DIMACS TR: 99-31
Recursive Generation of Partitionable Graphs
Authors: E.Boros, V.Gurvich and S.Hougardy
ABSTRACT
Results of Lov\'asz (1972) and Padberg (1974) imply that
partitionable graphs contain all the potential counterexamples
to Berge's famous Strong Perfect Graph Conjecture.
A recursive method of generating partitionable graphs
was suggested by Chv\'atal, Graham, Perold and Whitesides (1979).
Results of Seb\H{o} (1996) entail that Berge's conjecture holds
for all the partitionable graphs obtained by this method.

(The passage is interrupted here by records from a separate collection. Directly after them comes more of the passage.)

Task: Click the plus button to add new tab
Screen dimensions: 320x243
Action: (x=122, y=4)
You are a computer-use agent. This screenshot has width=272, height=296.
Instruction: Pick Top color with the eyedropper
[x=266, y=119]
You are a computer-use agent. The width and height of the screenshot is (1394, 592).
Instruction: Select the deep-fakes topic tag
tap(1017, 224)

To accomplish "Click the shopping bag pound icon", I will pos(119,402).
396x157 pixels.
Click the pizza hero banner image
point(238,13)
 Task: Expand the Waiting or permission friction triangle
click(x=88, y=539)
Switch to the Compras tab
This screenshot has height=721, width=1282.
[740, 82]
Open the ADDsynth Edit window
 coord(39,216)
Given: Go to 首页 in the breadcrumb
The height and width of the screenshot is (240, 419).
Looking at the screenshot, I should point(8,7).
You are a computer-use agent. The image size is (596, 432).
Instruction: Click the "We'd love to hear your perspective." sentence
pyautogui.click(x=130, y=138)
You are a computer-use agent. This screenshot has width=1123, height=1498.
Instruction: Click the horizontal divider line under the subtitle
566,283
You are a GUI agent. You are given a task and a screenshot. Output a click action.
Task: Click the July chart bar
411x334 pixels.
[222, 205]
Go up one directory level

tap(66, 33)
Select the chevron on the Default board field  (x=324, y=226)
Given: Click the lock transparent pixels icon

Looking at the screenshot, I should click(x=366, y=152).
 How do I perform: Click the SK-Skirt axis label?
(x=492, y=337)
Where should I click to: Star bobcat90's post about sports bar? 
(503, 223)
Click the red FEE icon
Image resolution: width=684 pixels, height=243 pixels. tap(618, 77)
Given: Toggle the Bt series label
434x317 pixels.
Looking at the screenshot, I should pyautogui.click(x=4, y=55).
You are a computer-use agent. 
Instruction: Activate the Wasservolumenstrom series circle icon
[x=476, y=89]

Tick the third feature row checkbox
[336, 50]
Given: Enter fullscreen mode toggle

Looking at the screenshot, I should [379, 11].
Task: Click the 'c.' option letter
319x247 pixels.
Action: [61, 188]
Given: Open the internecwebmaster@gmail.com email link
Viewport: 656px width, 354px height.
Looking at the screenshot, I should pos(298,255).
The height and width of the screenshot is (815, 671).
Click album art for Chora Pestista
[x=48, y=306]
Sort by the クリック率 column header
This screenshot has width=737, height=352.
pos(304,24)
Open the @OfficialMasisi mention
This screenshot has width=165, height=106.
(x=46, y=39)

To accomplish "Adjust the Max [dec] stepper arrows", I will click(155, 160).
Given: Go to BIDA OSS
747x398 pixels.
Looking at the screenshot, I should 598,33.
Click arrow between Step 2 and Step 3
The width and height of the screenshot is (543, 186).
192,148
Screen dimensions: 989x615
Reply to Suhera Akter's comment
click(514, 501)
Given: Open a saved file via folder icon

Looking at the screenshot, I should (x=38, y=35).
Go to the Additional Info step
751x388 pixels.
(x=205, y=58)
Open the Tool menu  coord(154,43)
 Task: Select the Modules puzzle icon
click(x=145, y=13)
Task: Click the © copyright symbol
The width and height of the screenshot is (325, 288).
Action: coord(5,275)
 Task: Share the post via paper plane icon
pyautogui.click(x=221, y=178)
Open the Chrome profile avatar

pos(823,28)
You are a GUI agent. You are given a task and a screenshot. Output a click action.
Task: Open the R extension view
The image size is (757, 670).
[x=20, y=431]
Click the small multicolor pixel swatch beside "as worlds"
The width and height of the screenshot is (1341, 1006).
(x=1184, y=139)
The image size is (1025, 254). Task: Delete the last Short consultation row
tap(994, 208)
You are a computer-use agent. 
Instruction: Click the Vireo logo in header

Here we suggest a more general recursion.
Computer experiments show that it generates {\em all}
the partitionable graphs with $\go = 3, \ga \leq 9$
(we conjecture that the same will hold for bigger $\ga$, too)
and 'almost all' for $(\go,\ga) = (4,4)$ and $(4,5)$.
Here $\ga$ and $\go$ are respectively
the clique and stability numbers of a partitionable graph,
i.e. numbers of vertices in its maximum clique and stable set.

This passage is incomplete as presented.